Work to be completed – Write out only the lines from the line containing "Task: Click the export scheme icon button" to the end of the listing below, both included, exactly as they stand. Drop the pictures.

====

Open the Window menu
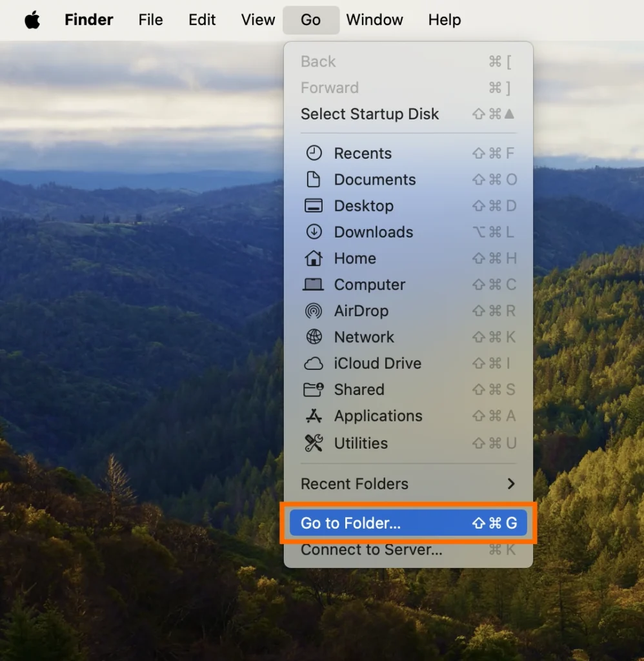This screenshot has width=644, height=661. click(374, 20)
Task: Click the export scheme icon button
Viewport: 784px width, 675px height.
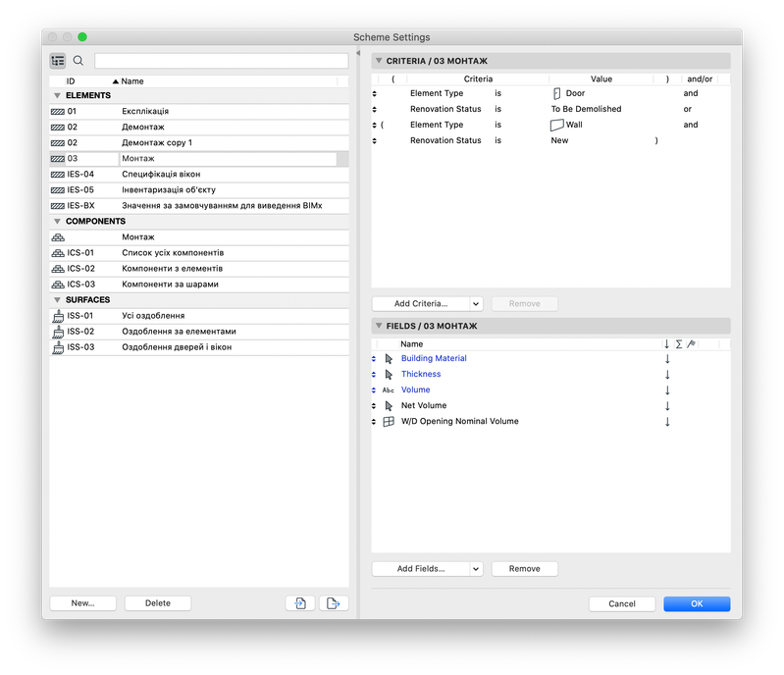Action: coord(334,603)
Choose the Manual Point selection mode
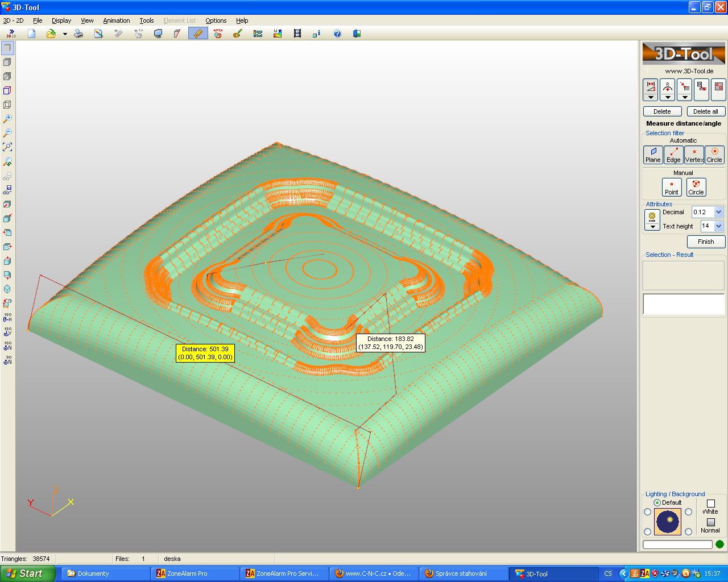The width and height of the screenshot is (728, 582). [x=672, y=187]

====

The answer –
Task: Click the export scheme icon button
Viewport: 784px width, 675px height.
Action: coord(334,603)
Choose the Manual Point selection mode
The width and height of the screenshot is (728, 582). [x=672, y=187]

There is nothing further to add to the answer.